Entrar en el camarote, por fin, como volver a casa, a una casa, y ver que lo sucedido entre el dejar el violín bajo la parra y entrar en el camarote quedaba entre paréntesis. Como ver un valle desde la cima, borrándose allá abajo, pensando que por ahí anduvo uno, paso a paso un valle que parecía interminable. Pero lo anduve. Yo. Y ahora entrar en el camarote que se vincula con la casa normal de uno, y mirarse al espejo para recordarse también físicamente, a lo mejor la imagen que tengo de mí ya no coincide, no sirve. Cuánto tiempo sin poder mirarme la cara ni la luz del día. Ahora mismo voy a bajar al camarote para mirarme en un espejo. Yo. Tengo continuidad en el tiempo. Las dos partes de la viborita cortada con la pala se pegaron y ahora anda reptando tan campante. Y a lo sucedido entre la parra y el camarote taparlo con un trapo negro, como las viejas del campo tapan los espejos cuando hay trances de muerte. Mirarme al espejo sin trapos negros, yo, vivo. Estaba bajo la parra cuando llegaron, y como tenían mi nombre me llamaron. Vamos, rápido, dijeron sin darme tiempo a descolgar el Gryga. ¿Qué pensaba yo inmediatamente antes de esa llegada brusca? No lo recuerdo. En el camarote, tranquilo, tengo que rescatar ese pensamiento. Cuando lo tenga, todo volverá a ser como antes, al menos por dentro. Será como volver a casa, estaré otra vez bajo la parra en cuanto lo alumbre la memoria.

Los moluscos, qué seguros dentro de su exoesqueleto, la casa. Nosotros qué desnudos, los huesos perdidos allá lejos dentro de la carne, como espinas. Una casa, una cueva, una parra, un camarote: exoesqueletos. El espejo estaba en el baño. Entré y me miré sin vacilaciones, me aparecí de golpe sin pensamiento previo, a ver cómo era el Rolando que ellos miraban y contaban en la celda al amanecer de cada día. Rolando, el de la barba. Una barba de allá. La frente, como si no fuera mía. Una rápida mirada a los ojos y ahí mismo me di la espalda, me daba miedo seguir más lejos, todo era de allá. Y la vergüenza que empezaba a brotar como un calor. Así también me había visto mi compadre Cleto cuando me dio la yerba en el puerto, y el capitán, y en cierto modo Nieves. Por fin una cama normal. Pero no me acosté: me escondí en la cama.

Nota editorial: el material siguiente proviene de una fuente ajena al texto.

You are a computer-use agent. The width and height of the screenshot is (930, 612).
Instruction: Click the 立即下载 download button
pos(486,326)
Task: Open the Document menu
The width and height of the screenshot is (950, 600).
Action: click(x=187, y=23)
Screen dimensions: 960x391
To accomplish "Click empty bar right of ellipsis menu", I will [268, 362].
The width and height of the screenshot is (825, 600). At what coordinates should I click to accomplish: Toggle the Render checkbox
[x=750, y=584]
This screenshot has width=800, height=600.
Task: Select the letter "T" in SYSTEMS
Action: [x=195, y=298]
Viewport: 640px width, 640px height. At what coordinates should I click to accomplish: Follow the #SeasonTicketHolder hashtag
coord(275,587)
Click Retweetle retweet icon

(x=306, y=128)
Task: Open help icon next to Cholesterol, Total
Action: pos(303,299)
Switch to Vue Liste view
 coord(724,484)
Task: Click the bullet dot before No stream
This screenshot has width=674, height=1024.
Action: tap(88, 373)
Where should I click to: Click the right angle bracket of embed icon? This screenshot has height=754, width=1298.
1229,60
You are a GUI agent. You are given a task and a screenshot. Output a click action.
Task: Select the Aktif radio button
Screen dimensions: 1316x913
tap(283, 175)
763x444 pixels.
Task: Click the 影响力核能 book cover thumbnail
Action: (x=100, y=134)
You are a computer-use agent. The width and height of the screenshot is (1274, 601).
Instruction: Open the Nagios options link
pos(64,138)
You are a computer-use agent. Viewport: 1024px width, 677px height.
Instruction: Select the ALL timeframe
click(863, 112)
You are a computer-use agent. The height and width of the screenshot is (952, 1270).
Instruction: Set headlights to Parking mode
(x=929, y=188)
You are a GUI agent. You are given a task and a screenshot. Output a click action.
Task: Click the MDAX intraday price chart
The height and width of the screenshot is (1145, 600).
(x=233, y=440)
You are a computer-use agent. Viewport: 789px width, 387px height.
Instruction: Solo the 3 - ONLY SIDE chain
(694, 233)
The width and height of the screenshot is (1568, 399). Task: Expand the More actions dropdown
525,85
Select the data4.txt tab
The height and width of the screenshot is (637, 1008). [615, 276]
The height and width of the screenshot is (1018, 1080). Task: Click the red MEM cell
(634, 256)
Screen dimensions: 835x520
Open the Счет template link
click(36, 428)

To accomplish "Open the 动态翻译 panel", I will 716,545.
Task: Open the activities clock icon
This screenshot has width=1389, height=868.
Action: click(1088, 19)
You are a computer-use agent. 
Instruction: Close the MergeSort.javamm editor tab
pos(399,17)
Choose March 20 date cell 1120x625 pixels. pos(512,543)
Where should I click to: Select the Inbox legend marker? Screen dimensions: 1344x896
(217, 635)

Me dormía pensando en botalones y varengas que sobrevivían, amuras y penoles, palabras de sonido fuerte que en sus tumultos me impedían acercarme al pensamiento que quería rescatar para que todo volviera a ser como antes. La memoria llena de palabras marítimas que sobreviven al naufragio, y la parra y el Gryga que se debilitan, que no suenan más, que se hunden sin remedio y no sabemos si tendrán palabras para sobrevivir. La bahía de Samborombón había quedado muy atrás, y a partir de ahí toda la sal, y los peligros, qué miedo decía la maestra moviendo acompasadamente sus rulitos.